=== Excerpted passage ===

Canton’s CC tokenomics follow a burn-and-mint equilibrium (BME) model. Network fees are denominated in USD and paid by burning CC at the spot price, while new CC is issued as validator rewards. This allows for an opportunity for CC to become deflationary. If burn volume exceeds emissions, net supply contracts.

Recent data suggest the burn side is accelerating. Daily burns have increased to ~15 million CC, from roughly ~5 million in Jul 2025, and the burn-to-mint ratio is now ~0.65. If this continues to accelerate with continued chain adoption, the burn-to-mint ratio could exceed 1.0, at which point the network becomes net deflationary. Multiple factors appear to be contributing to the narrowing gap.

First, the January 2026 halvening reduced issuance per block by 50%. In parallel, the super validator (SV) share of issuance declined from 48% to 20%. If the issuance schedule holds, the next halving in ~3 years will further reduce the SV share to 10%. SV emissions become a progressively smaller component of new supply into the early 2030s, improving Canton's long-run inflation profile relative to many L1s.

Second, governance proposal CIP-0098 targeted low-utility reward farming. The primary goal is to lower effective emissions and reduce structurally incentivized sell pressure. In combination with the halving, this tightens the supply side while burn activity continues to scale with network usage.

On the demand side, burn volume is supported by network activity metrics cited for Canton, including 700+ validators, 15M+ monthly transactions, and over $6T in tokenized real-world asset value transacted through the network. If sustained, this activity base provides a durable source of fee burn that is less dependent on short-term incentive programs. On the topic of sustained network usage…

NASDAQ was approved as a super validator via CIP-0097, with up to 10 SV weight allocated through a milestone-based, escrowed program. A significant step towards additional institutional participation in network security and governance. More importantly, it may indicate that major market infrastructure providers are taking a direct operational role in Canton rather than remaining purely as users or integration partners. Of course, this is speculative.

=== Data excerpt ===

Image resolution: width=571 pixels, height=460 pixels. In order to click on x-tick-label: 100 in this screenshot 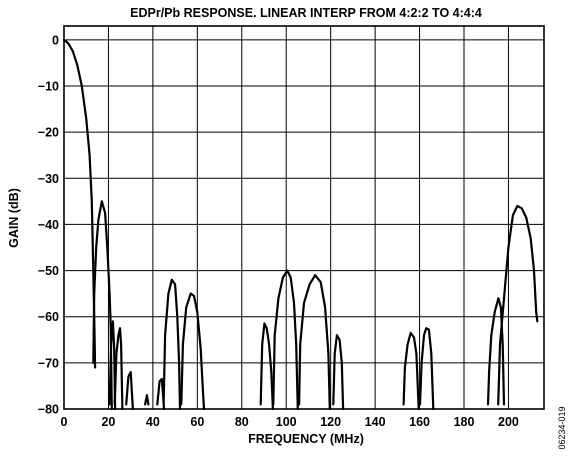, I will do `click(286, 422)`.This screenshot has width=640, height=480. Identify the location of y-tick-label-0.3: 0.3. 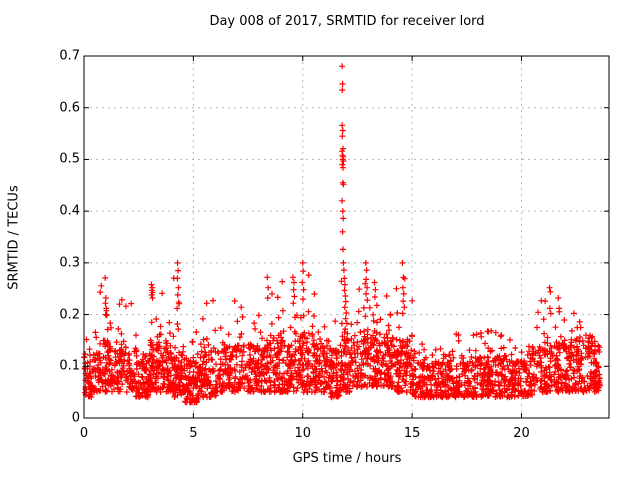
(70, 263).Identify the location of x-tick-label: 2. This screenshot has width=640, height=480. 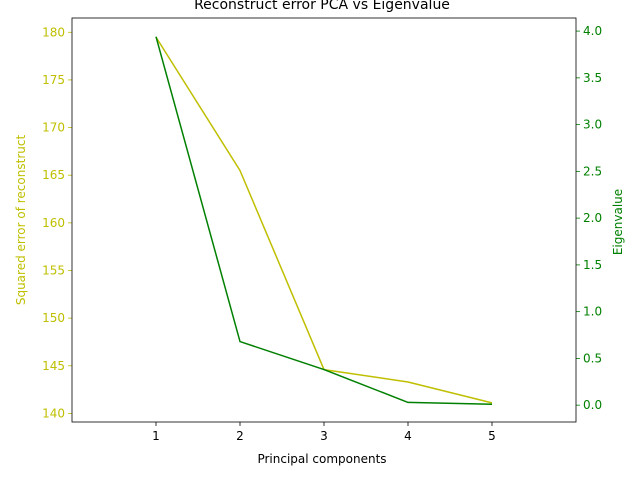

===

=== Activities ===
- 1) Translate this sentence from the Canton tokenomics passage into Spanish: "If burn volume exceeds emissions, net supply contracts."
- 2) Answer these questions using the Canton tokenomics passage:
(a) Roughly how many CC were burned daily in Jul 2025?
(b) By what percentage did the January 2026 halvening cut issuance per block?
(c) Through which governance proposal was NASDAQ approved as a super validator?
- 3) Carry on writing the Canton tokenomics passage from its final sentence.
The listing isn't needed for any of this.

=== Task results ===
- 1) Si el volumen de quema supera las emisiones, la oferta neta se contrae.

- 2)
(a) Roughly ~5 million CC.
(b) 50%.
(c) CIP-0097.

- 3)
Canton is positioned for institutional adoption, with an emphasis on privacy-preserving, compliant transaction execution, including atomic cross-domain settlement. The broader context referenced includes DTCC tokenizing U.S. Treasury securities on Canton in H1 2026 following an SEC no-action letter, J.P. Morgan minting a deposit token on Canton, and Fireblocks integrating custody and settlement support.

From an adoption lens, NASDAQ’s participation can be interpreted as optionality on future market structure. Tokenized equities are a plausible extension after fixed income and cash-like instruments, and NASDAQ has publicly explored how tokenization could map onto existing crypto rails. At the very least, NASDAQ is building internal familiarity and operational capability on an institutional-grade network. The more forward-looking scenario is that this groundwork enables new settlement workflows as tokenized equities mature and regulatory pathways develop, alongside an incoming 24/7 TradFi market.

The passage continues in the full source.